The report comes from statisticians Randy and Alice Whitfield of Quality Control Systems Corp., a Maryland firm that does research for plaintiff lawyers and other clients. They found that 340 people died in Explorer rollovers linked to tire failures from April 2002, the end of the tire replacement program, through 2008. The total does not include an unknown number of additional deaths in 2009 and 2010. The figures are based on records in the Fatality Analysis Reporting System (FARS), a federal government database, the Whitfields say.

According to their analysis, tire-related rollover fatalities spiked at 81 in 2000, when the scandal broke. In 2002, with Explorers riding on millions of new tires, the death toll fell to 25. But it rose to 49 fatalities in 2003 and has averaged 54 deaths per year since.

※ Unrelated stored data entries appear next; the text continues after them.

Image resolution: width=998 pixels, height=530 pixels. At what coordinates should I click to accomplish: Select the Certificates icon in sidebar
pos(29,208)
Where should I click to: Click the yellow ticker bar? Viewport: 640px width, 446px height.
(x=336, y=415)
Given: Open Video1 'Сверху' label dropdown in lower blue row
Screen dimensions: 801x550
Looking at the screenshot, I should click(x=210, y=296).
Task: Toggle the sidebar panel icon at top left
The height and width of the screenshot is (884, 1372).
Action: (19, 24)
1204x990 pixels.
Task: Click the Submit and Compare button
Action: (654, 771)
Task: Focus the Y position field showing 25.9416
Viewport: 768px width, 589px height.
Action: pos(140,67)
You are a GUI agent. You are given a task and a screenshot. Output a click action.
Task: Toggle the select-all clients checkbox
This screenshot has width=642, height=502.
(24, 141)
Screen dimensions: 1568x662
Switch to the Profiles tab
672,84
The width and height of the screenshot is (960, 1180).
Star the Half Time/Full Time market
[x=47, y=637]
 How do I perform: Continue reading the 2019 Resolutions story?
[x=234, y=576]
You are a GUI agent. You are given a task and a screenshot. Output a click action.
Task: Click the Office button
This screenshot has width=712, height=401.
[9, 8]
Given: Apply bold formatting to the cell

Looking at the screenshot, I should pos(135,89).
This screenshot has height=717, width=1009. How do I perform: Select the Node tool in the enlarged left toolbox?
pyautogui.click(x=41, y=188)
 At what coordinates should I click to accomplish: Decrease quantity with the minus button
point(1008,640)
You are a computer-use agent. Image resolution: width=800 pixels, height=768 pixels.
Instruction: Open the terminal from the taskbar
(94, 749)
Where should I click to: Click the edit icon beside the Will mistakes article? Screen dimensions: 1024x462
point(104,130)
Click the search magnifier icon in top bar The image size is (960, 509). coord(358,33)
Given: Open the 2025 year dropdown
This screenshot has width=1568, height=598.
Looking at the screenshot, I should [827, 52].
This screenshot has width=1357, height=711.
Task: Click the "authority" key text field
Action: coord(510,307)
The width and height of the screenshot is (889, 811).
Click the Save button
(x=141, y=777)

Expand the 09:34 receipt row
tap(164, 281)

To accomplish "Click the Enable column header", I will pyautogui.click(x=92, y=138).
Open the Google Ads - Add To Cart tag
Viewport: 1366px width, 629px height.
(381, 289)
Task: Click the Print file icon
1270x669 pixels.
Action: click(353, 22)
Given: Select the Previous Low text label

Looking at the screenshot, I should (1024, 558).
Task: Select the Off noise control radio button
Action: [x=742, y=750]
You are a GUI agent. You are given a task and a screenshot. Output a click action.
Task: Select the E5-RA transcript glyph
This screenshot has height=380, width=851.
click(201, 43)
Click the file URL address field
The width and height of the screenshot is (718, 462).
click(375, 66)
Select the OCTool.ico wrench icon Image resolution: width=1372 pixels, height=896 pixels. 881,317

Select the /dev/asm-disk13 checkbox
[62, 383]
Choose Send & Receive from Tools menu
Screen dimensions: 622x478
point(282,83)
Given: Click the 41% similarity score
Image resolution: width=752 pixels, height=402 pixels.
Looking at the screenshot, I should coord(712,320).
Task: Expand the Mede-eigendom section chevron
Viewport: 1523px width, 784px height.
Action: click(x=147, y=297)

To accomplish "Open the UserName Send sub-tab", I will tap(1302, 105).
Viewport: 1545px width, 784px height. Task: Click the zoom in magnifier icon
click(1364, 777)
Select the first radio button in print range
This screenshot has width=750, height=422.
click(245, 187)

Gauging the risks of different vehicles means knowing such things as how many of each model are on the road and how many miles they are driven. A large number of crashes might only mean that a vehicle is popular, not that there's something wrong with it. With their high center of gravity and narrow track width, SUVs generally are less stable than passenger cars and might be harder to control in critical situations, such as when a tire shreds.

Ford said in a statement that years of field data and testing "confirm the safety of Explorers." The company did not dispute the data cited by Quality Control Systems, but said that its involvement with "personal injury lawyers who sue car companies" means its report "should be viewed with bias."

Randy Whitfield acknowledged that his research doesn't prove that Explorers are more dangerous than other vehicles. He also said that after the Ford-Firestone debacle, it's possible that police became more cognizant of tire failures, leading to more reports of tire involvement in deaths recorded in FARS.

But he said the data does suggest that tires that were brand new in 2000 and 2001 might now be failing at an increased rate. He said a higher percentage of fatal Explorer rollovers appear to involve tire failure than for other mid-size SUVs, and the difference seems most pronounced at speeds greater than 55 mph.

These crashes "seem to cluster in the summertime and the hotter areas," he said. With summer on the way, Whitfield said, it might be advisable for Explorer owners to check the age and condition of their tires and make a habit of driving at moderate speeds.

NHTSA declined to comment on the Whitfields' research. But in its statement the agency said "we have observed that many vehicle models with lower ...stability factors -- including vans and many SUVs -- are particularly sensitive to rollover crashes and that tire and suspension conditions, vehicle speed and high temperatures are contributing factors to these incidents."